The Select feature prevents the transfer of unneeded properties and dimension values when they are not used by the front-end Web application.
It therefore makes the application more efficient because the unneeded data does not take up network bandwidth and memory on the application server. This may be relevant if your logs are showing large result pages.
You set the selection list on the ENEQuery.setSelection()
method (Java), or the ENEQuery.Selection
property (.NET).
Aggregated records are not necessarily an expensive feature in the MDEX Engine. However, use them only when necessary, because they add organizational and implementation complexity to the application (particularly if the rollup key is different from the display information).
Using aggregated records slows down the performance of sorting and paging.
Note also that dynamic statistics on regular and aggregated records
(controlled with the
--stat-abins
Dgraph flag) are expensive
computations for the MDEX Engine. See the topic in this section for more
details.
Some overhead is introduced to calculate derived properties on aggregated records. In most cases this should be negligible. However, large numbers of derived properties and, more importantly, aggregated records with many member records may degrade performance.
You can use the
Np
parameter to specify the number of records to be
returned with an aggregated records. For example,
Np=1
means that a single representative record is
returned with each aggregate record, and
Np=2
brings back all records.
Utilizing
Np=2
may adversely affect your performance, as it
causes the MDEX Engine to serialize more records for each query. The degree to
which performance is affected is proportional to the number of base records for
each aggregate record that is returned.
In most cases, it is not recommended to bring back all records in each
query and aggregate all records with
Np=2
as this computation could be expensive for the
MDEX Engine to serialize the result. However,
Np=2
can be useful in some cases. The impact on
performance is proportional to the number of records that will be returned as
aggregates.
For example, if each aggregate record contains only 2 records, the
record serialization time is only twice the time as it is for
Np=1
. If, however, each aggregated record has 100
records associated with it, it is 100 times more expensive to perform the
record serialization for Np=2 than for Np=1.

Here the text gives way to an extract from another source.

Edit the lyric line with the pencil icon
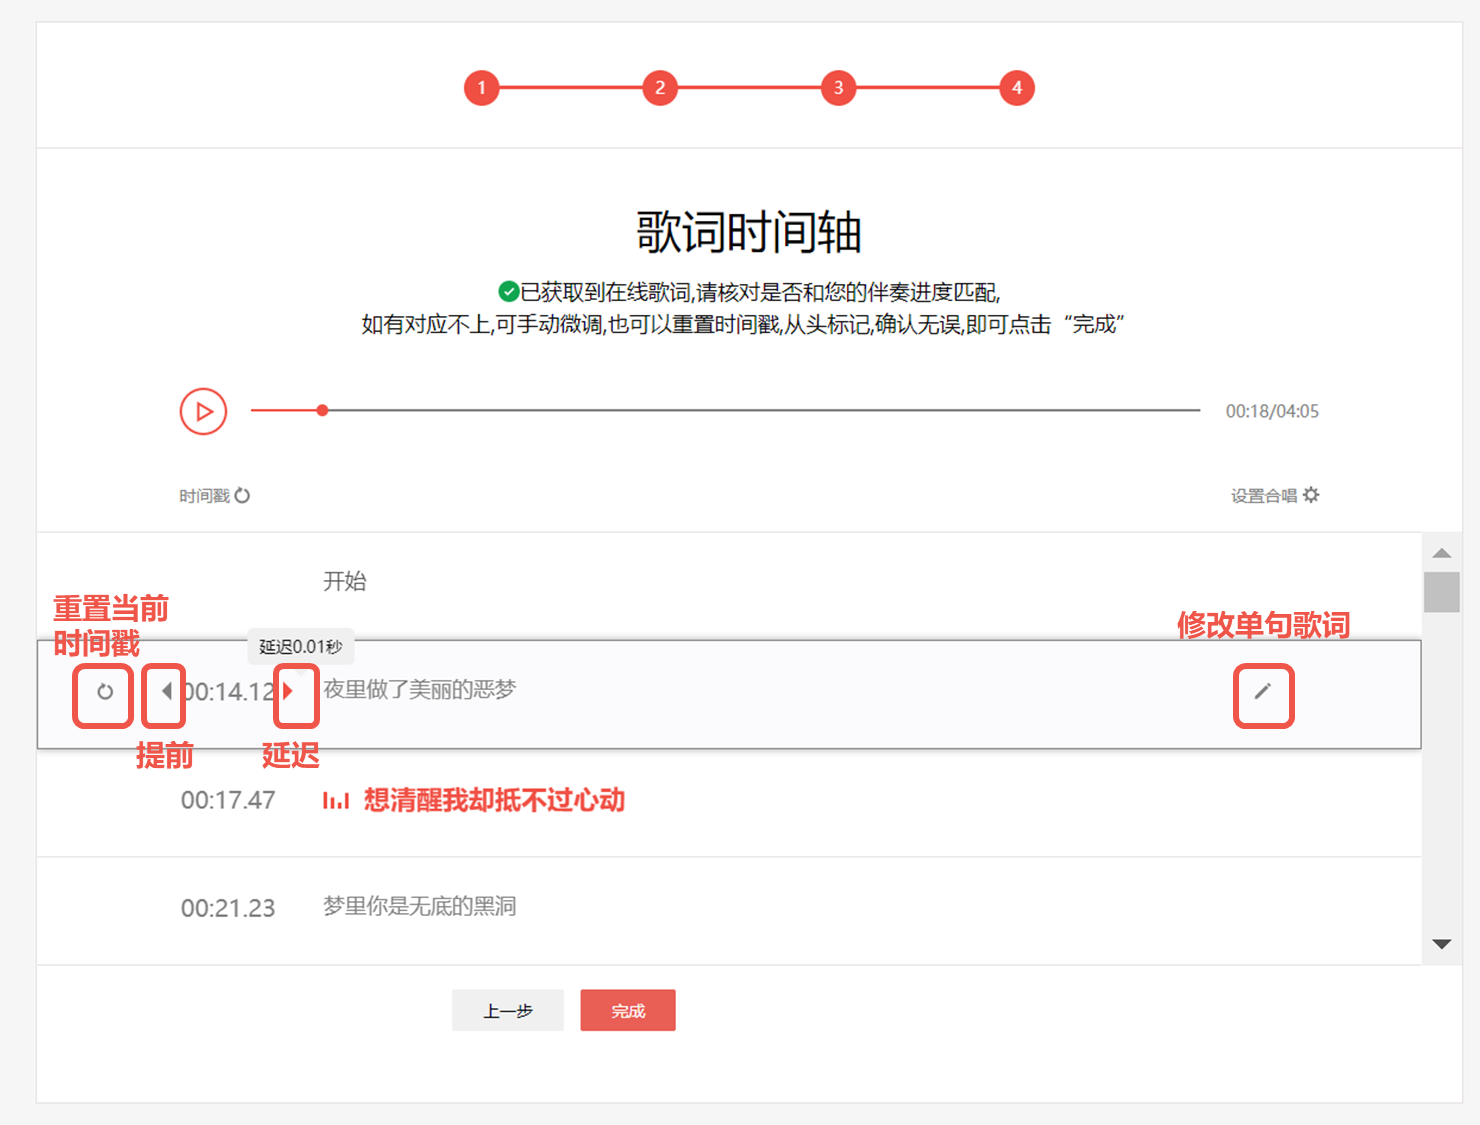 point(1263,693)
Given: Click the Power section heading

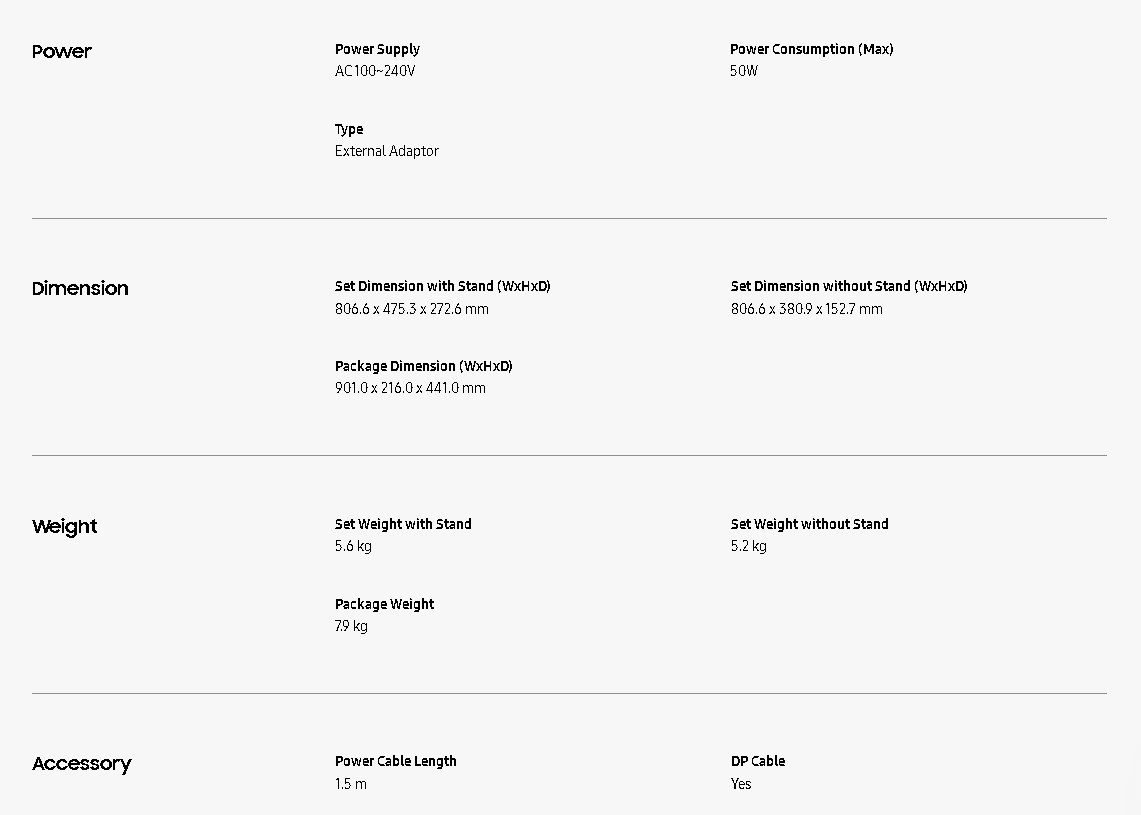Looking at the screenshot, I should point(61,51).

Record serialization time is typically only a large portion of the query processing time in very low latency applications or with very large numbers of returned records.
Note also that in many cases, a 100-fold increase in record
serialization time is barely noticeable. You can examine the
Prefetching horizontal records
statistics in the
Hotspot Analysis
section of the Stats page to
determine whether their performance issue is due to returning many records.
For example, if you have a very small data set with queries served
almost entirely from the cache, where most of the computation done by the
Dgraph for each query consists of assembling the records to be returned, the
negative effect on performance is reflected in the
Prefetching horizontal records
statistics being very
large in this case which indicates that
Np=2
should not be used.